BiMaCoSR: Binary One-Step Diffusion Model Leveraging Flexible Matrix Compression for Real Super-Resolution

TL;DR

BiMaCoSR tackles Real SR by compressing diffusion models through 1-bit binarization and one-step distillation. The approach introduces LRMB and SMB to capture low-frequency and high-rank information while preserving FP priors, with SVD-based initialization to leverage pretrained weights. Empirical results on RealSR, DRealSR, and DIV2K-Val show large compression ($\approx$ $23.8\times$) and speedups ($\approx$ $27.4\times$) with competitive restoration quality, validated by extensive ablations and visualizations.

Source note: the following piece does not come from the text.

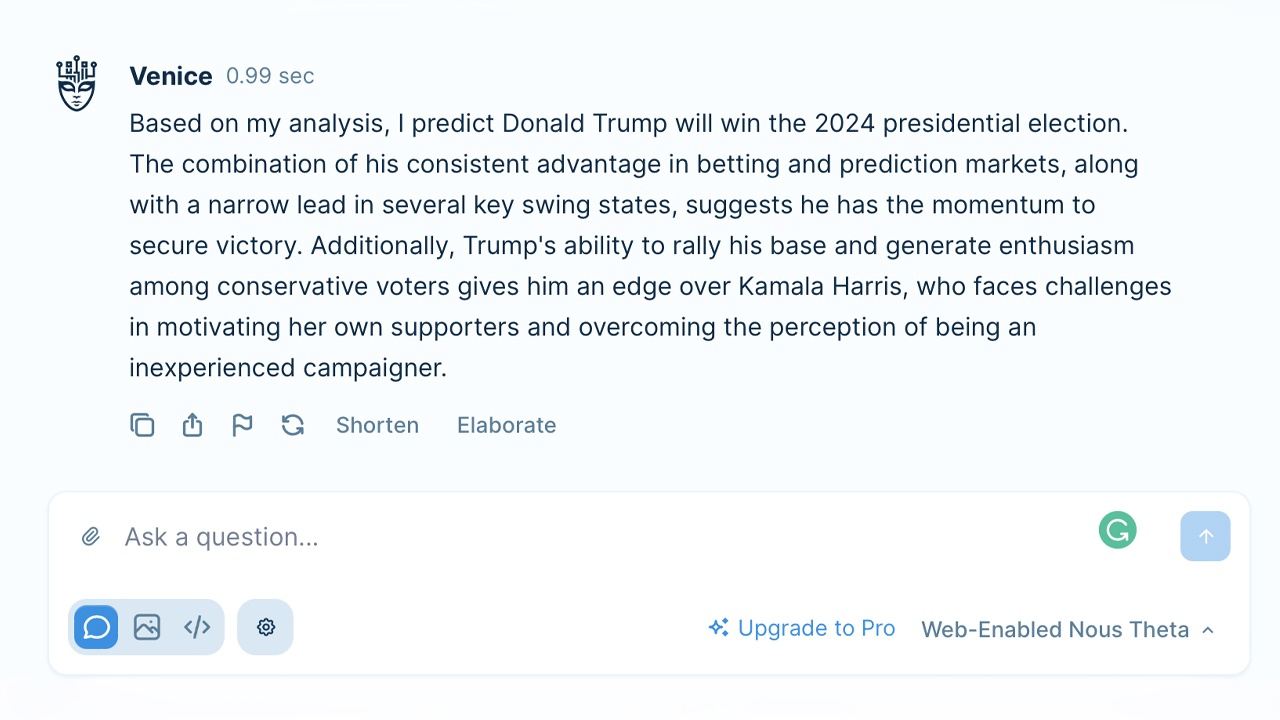Click the sparkles icon beside Upgrade to Pro
This screenshot has height=720, width=1280.
(718, 628)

The work enables practical deployment of diffusion-based SR on edge devices and provides a blueprint for further matrix-compression strategies in generative vision models.

Abstract

While super-resolution (SR) methods based on diffusion models (DM) have demonstrated inspiring performance, their deployment is impeded due to the heavy request of memory and computation. Recent researchers apply two kinds of methods to compress or fasten the DM. One is to compress the DM into 1-bit, aka binarization, alleviating the storage and computation pressure. The other distills the multi-step DM into only one step, significantly speeding up inference process. Nonetheless, it remains impossible to deploy DM to resource-limited edge devices. To address this problem, we propose BiMaCoSR, which combines binarization and one-step distillation to obtain extreme compression and acceleration. To prevent the catastrophic collapse of the model caused by binarization, we proposed sparse matrix branch (SMB) and low rank matrix branch (LRMB). Both auxiliary branches pass the full-precision (FP) information but in different ways. SMB absorbs the extreme values and its output is high rank, carrying abundant FP information. Whereas, the design of LRMB is inspired by LoRA and is initialized with the top r SVD components, outputting low rank representation. The computation and storage overhead of our proposed branches can be safely ignored. Comprehensive comparison experiments are conducted to exhibit BiMaCoSR outperforms current state-of-the-art binarization methods and gains competitive performance compared with FP one-step model. BiMaCoSR achieves a 23.8x compression ratio and a 27.4x speedup ratio compared to FP counterpart. Our code and model are available at https://github.com/Kai-Liu001/BiMaCoSR.

Figures (5)

• Figure 1: Performance comparison between binarization methods on the RealSR dataset. BiMaCoSR achieves consistently leading scores on all evaluation metrics.
• Figure 2: Overview of our proposed BiMaCoSR which employs three different compressed matrix branches. (a) The structure of a convolution layer in BiMaCoSR after binarization. Two auxiliary branches, i.e., LRMB and SMB, support BiMaCoSR's excellent performance. The linear layer can be regarded as 1$\times$1 convolution layer and is processed with the same pipeline. (b) Illustration of the initialization sequence and how the three branches solve the weakness of other branch.
• Figure 3: Initialization of different branch.$W_{res}$ represents the initial quantization error. In our method, $\| W_{res} \|_F^2 = 0.1855$, while $\| W_{res} \|_F^2 =1.1275$ in direct binarization.
• Figure 4: Visual comparison for image SR. We compare our proposed BiMaCoSR with current competitive binarization methods and the full-precision (FP) model. The visual results illustrate that BiMaCoSR gains rich details and reasonable textures.
• Figure 5: The proportion of high frequency information generated by three branches. The high frequency information mainly comes from BMB, which obeys our assumption.